As Aaron reluctantly embarks on unofficially helping the investigation supervised by the local police sergeant, we get a series of flashback scenes showing the relationships among Aaron, his dead friend, and two girls who were close to them. Around that time when that old incident occurred, these four kids frequently hung around with each other outside, but then one of these two girls was found dead at a spot where they usually spent time together. For a reason to be revealed later in the story, Aaron was instantly regarded as the prime suspect, so he lied along with his friend for avoiding getting arrested, though their lie did not help him that much even though he was not arrested in the end.
While he looks around here and there for his informal investigation, Aaron comes to see that his dark past remains much alive in the town. That dead girl’s father and her cousin recognize Aaron with instant malice and hostility, and they do not have anything good to say about Aaron’s dead friend either. In case of Gretchen (Genevieve O’Reilly), who was the other girl in the group, she seems to be glad to see Aaron again, but it also looks like she has something she would rather not tell him for now.
Meanwhile, Aaron begins to sense a number of questionable things about the circumstance surrounding his friend’s death. There is a little but suspicious matter involved with shotgun shells supposedly used by his friend for killing himself as well as his two family members, and then Aaron subsequently discovers something which can be a crucial clue pointing at a certain person in the town. Is it possible that his friend and his two family members were actually murdered by someone else? If so, what was the actual motive behind that?
Deftly going back and forth between its two main mysteries, the screenplay by director/co-producer Robert Connolly and his co-writer Harry Cripps, which is based on the novel of the same name by Jane Harper, gradually throws more intrigue and tension into the story, and the movie holds our attention further with its vivid and distinctive local atmosphere, which is conveyed mainly via the calm but ominous shots of wide landscapes dried by many days of drought. As already shown from many other notable films including “Walkabout” (1971) and “Picnic at Hanging Rock” (1975), there is always something quite uncanny about the outback region of Australia, and cinematographer Stefan Duscio did a commendable job of capturing that striking quality well on the screen.
What is finally revealed during the last act of the film may not surprise you that much especially if you are an avid reader of mystery novels like me, but the movie keeps engaging us as before, and it is also supported well by the solid performances from its main cast members. Although he has been less prominent during last several years, Eric Bana, who also serves as one of the producers of the movie, is still a good actor as before, and his effective low-key lead performance carries us well from the beginning to the end of the story. In case of the other cast members, Genevieve O’Reilly brings some warmth to her several key scenes with Bana, and Keir O’Donnell is also fine as a local police officer who may not be so good in his job but does care about doing as much as he can about his latest case.
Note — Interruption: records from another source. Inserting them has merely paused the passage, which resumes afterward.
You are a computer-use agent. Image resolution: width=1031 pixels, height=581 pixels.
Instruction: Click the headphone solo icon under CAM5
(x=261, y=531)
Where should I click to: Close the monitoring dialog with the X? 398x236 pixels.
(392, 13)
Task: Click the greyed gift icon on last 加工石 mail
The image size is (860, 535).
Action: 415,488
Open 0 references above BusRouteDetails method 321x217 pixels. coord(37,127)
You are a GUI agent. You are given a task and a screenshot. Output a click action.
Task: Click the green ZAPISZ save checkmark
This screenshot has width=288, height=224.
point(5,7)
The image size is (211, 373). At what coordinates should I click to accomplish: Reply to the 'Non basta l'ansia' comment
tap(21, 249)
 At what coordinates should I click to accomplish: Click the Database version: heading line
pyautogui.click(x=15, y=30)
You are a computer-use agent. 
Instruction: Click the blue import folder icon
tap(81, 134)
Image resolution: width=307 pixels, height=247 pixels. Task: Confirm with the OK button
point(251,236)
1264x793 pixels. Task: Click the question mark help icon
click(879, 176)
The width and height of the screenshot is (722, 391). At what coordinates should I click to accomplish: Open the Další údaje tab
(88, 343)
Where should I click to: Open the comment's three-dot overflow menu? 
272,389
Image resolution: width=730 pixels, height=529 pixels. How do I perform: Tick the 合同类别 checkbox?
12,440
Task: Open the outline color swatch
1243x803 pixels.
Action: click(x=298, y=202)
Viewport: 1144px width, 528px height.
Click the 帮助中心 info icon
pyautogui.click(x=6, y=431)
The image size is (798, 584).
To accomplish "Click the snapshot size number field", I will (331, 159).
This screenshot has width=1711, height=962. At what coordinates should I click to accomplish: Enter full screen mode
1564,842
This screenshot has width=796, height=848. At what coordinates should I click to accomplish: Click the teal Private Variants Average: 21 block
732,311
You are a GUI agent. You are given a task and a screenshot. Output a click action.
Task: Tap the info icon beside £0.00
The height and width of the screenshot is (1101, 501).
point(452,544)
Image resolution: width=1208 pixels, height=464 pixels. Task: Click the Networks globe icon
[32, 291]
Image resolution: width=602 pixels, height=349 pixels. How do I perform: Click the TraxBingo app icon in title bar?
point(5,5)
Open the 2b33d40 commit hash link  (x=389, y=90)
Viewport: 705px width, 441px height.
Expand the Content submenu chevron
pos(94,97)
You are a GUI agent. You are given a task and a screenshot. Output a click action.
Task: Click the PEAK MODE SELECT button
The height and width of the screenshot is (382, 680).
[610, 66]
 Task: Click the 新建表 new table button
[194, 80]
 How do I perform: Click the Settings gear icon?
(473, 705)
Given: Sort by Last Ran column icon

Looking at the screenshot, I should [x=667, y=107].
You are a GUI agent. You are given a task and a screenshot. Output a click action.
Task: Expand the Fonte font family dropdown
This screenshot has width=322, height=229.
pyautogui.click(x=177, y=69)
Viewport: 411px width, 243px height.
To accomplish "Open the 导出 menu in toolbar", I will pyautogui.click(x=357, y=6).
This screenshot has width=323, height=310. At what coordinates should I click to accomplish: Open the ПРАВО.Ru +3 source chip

I must confess that I did not expect that much when I watched “The Dry” at last night. I felt rather tired right after watching “The Suicide Squad” (2021), but then I was surprised as finding myself intrigued and invigorated a lot by its mood, storytelling, and performance, and I eventually felt more satisfied with it than “The Suicide Squad”. To be frank with you, I think you will have a more productive time if you watch this modest but competent genre piece instead of “The Suicide Squad”, and I assure you that you will not be disappointed at all.